Showing posts with label internet. Show all posts
Showing posts with label internet. Show all posts

Tuesday, July 28, 2009

Brainstorm

Ok, update about irl stuff!

I'm in a period of change, renewal, and dynamic perspective shifts. Sweet! To me, it's all incredibly interesting, so I'll try to communicate to you not just the general facts, but hopefully also an intuitive sense of the events.

So: I'm on my last 3 days of work at my current job. Next week, I start as a software developer at Numeriek Centrum Groningen, developing some CAD software used in the ship industry. NUPAS CADMATIC, if you want to Google it; I found oodles of illegal copies of it to download, but not a single usergroup, email list, or active forum about it. Not sure what that means, but it's strange.

This doesn't quite seem an ideal time to work at a company such as this; the credit/banking pothole in the in the economy is severely affecting demand for transport ships - the lowest point of demand is expected sometime in 2010 - precisely at a time when the market is already saturated - flooded by an unprecedented boom that had been building for years. Why hire more engineers at a time when sales in the entire industry is going to crash?

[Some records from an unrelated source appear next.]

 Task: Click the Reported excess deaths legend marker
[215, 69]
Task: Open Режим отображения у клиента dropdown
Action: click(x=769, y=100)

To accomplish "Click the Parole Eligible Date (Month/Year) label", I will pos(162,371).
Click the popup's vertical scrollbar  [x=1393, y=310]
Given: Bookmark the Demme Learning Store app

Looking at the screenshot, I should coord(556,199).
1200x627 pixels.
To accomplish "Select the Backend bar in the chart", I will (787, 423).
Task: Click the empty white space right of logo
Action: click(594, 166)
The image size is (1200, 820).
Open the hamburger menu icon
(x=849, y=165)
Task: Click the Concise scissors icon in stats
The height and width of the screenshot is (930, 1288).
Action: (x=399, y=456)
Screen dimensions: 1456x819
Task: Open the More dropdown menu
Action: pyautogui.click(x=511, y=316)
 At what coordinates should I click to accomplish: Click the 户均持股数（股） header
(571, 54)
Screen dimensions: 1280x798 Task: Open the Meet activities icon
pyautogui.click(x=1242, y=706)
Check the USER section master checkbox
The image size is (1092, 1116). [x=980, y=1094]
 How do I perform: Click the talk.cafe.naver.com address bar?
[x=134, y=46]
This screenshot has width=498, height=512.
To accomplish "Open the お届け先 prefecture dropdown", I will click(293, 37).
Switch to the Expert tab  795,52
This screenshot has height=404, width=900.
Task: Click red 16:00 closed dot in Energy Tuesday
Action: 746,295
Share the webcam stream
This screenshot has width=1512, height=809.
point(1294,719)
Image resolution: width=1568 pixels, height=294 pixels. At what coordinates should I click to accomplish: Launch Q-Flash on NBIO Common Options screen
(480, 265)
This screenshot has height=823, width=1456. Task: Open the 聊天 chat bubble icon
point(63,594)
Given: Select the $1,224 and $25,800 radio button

I'll tell you - it's a smart move when there's a giant list of new features you want to implement, when differentiating from competitors is key to making sales (new features == differentiation), and labor is cheap. Hopefully I will provide this shot of adrenaline. In the best case, the new job will boost my development skills in return, provide support in my extracurricular efforts, a richer social life, and unprecedented financial growth.

In the worst case, where the job isn't great, and the future is bleak, at least I got this: an 111% of my former salary, 150% of my former vacation time, 20% of my former commute time, and a local colleague/social network.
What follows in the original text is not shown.